The big question in the health care debate is how much money should be spend on keeping any one individual alive? I have a friend who had a premature baby (two, actually, but the first time she worked at a med school and basically had unlimited free services through the med school). She incurred neigh a quarter million dollars in bills during the difficult pregnancy. The baby – before he was a year old – had incurred more than a quarter mill himself. Now this was before the ACA removed lifetime insurance caps, and most plans had a million dollar limit. For someone accustomed to dealing with annual physicals and the occasional course of antibiotics, a million dollars seems beyond generous. For a nine month old kid who has already used up a quarter of his lifetime limit? Not so much.
From a purely economic health care perspective, the kid should have died. Even from a general economic perspective, it is statistically unlikely that any individual will contribute millions of dollars of excess value to society (i.e. my work may contribute to society, but I also extract from society). Yeah, there’s the black swan guy who invents computers or cures cancer. Or the whole chaos theory a guy who ran a traffic light and ran over someone’s grandmother prompted a young student to choose a medical degree. The med student identifies a cure for cancer … but would he have even entered into medicine if not for the car accident? But there’s no way to assign a value to an individual’s life before it is over.

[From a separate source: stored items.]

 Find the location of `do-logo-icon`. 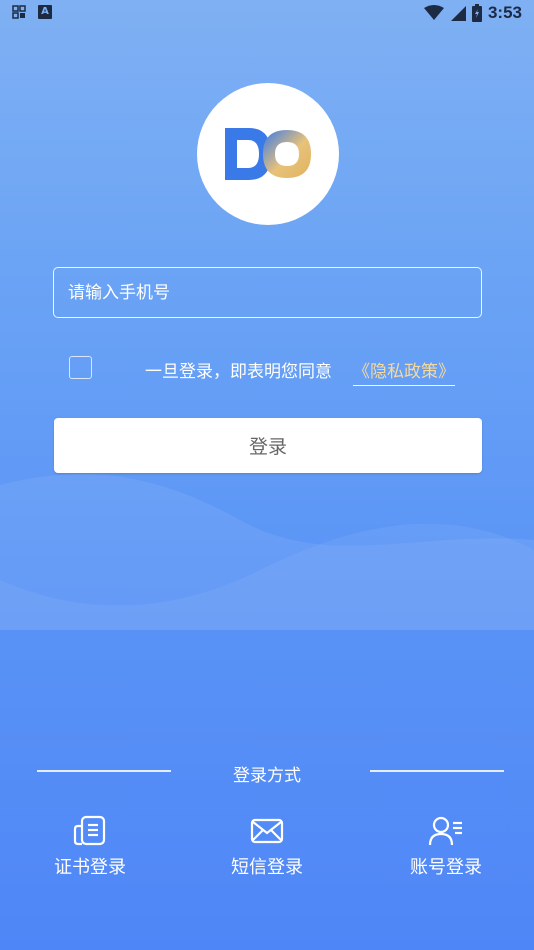

do-logo-icon is located at coordinates (268, 154).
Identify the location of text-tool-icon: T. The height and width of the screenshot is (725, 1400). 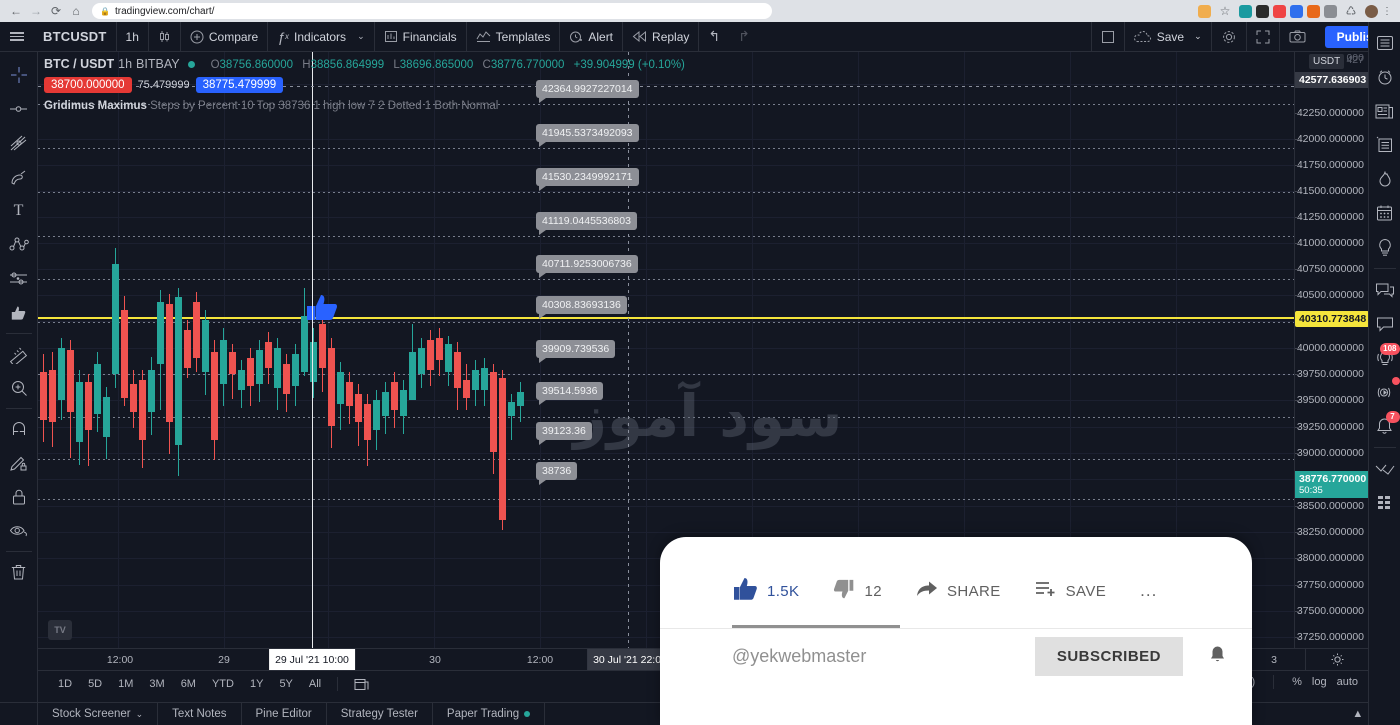
(19, 211).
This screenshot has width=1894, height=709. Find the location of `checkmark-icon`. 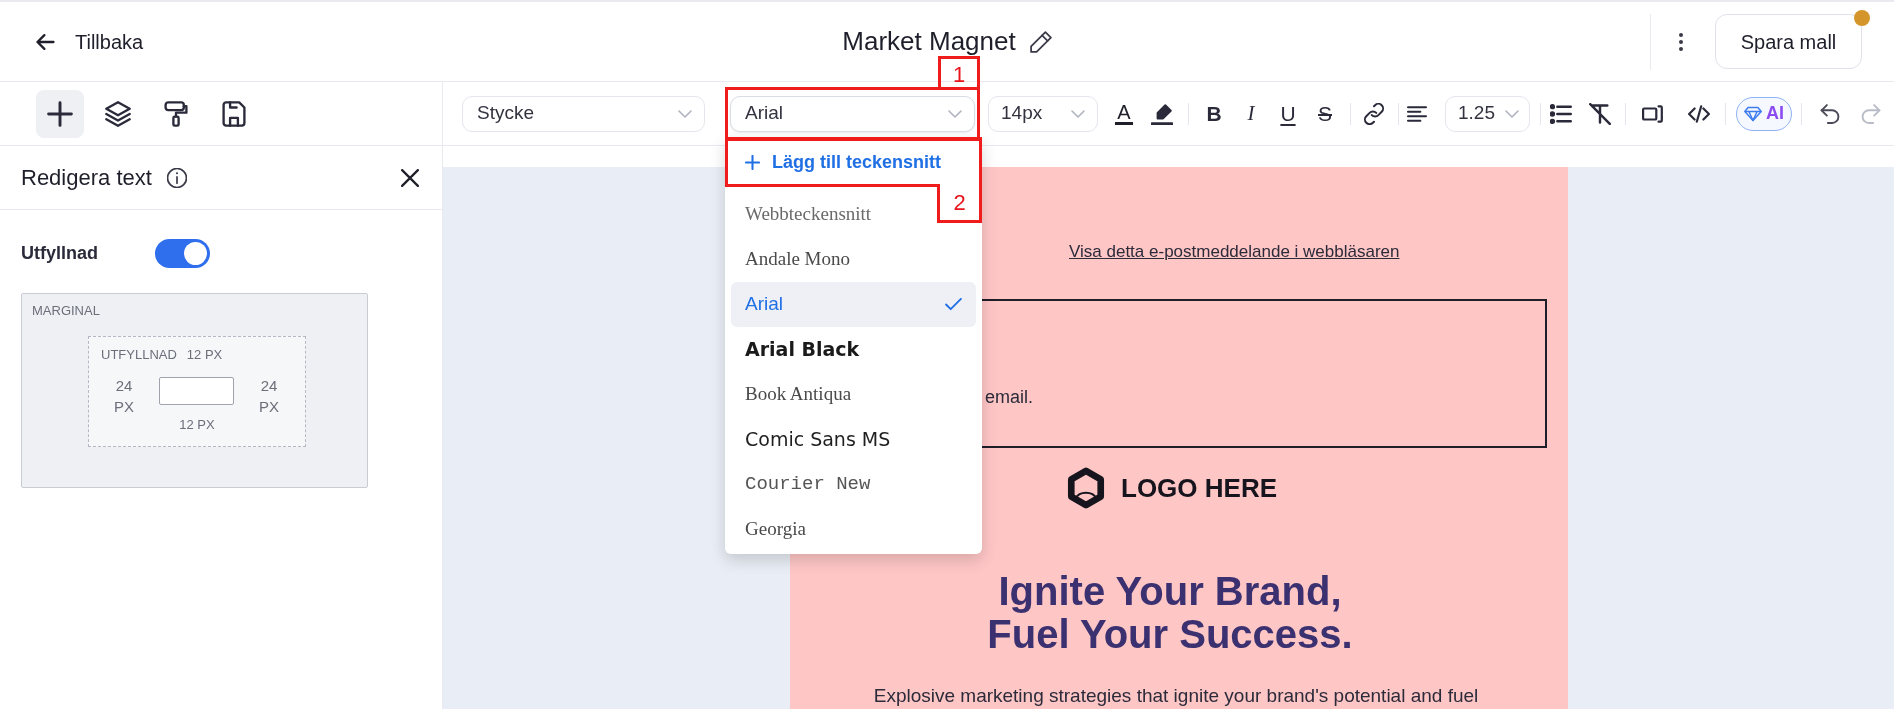

checkmark-icon is located at coordinates (954, 304).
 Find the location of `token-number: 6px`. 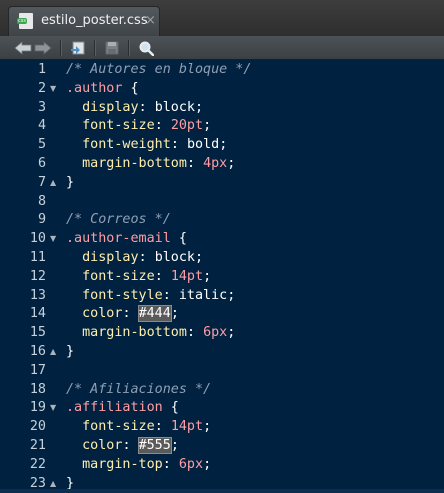

token-number: 6px is located at coordinates (191, 464).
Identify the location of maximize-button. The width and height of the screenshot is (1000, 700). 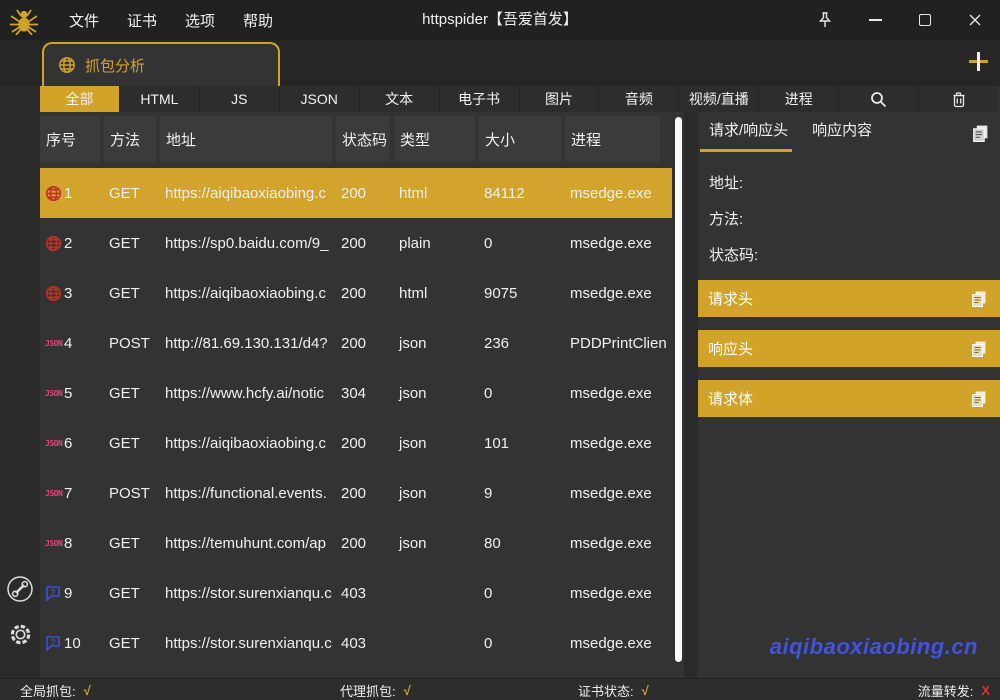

Are we OK with letting someone’s premature child die? Are we OK with telling cancer patients that they either come up with a couple hundred grand or they an languish away at home?
And if we are not OK with heartlessness in the pursuit of fiscally rational decisions, how is anything other than universal public funded health care acceptable? Health care isn’t difficult, convincing people that their own values dictate public health care … well, that’s nearly impossible.
Maintaining the role of private insurance in healthcare is hard — in an area where it is impossible to act as a rational decision maker, capitalism in health care is difficult enough to manage. Adding a couple of layers of administrative costs makes it much worse. Having two companies looking to profit makes it much worse. Spending somebody else’s money isn’t a way to make customers cost conscious. Having a system that does not encourage price shopping — often times makes it impossible to price shop — is not a way to drive efficiency or reduce costs. Company paid insurance hid the true cost of private health care insurance … until recently when companies realized they could greatly restrict wage increases because they are paying so much more for health insurance. How many employees actually sat down and calculated if they would have been better off with a real raise than 0$ and whatever the premium increase was. You can see how much your employer spends on health care — I doubt that amount has gone up 1% of your salary in the past year, and a 1% annual raise isn’t spectacular.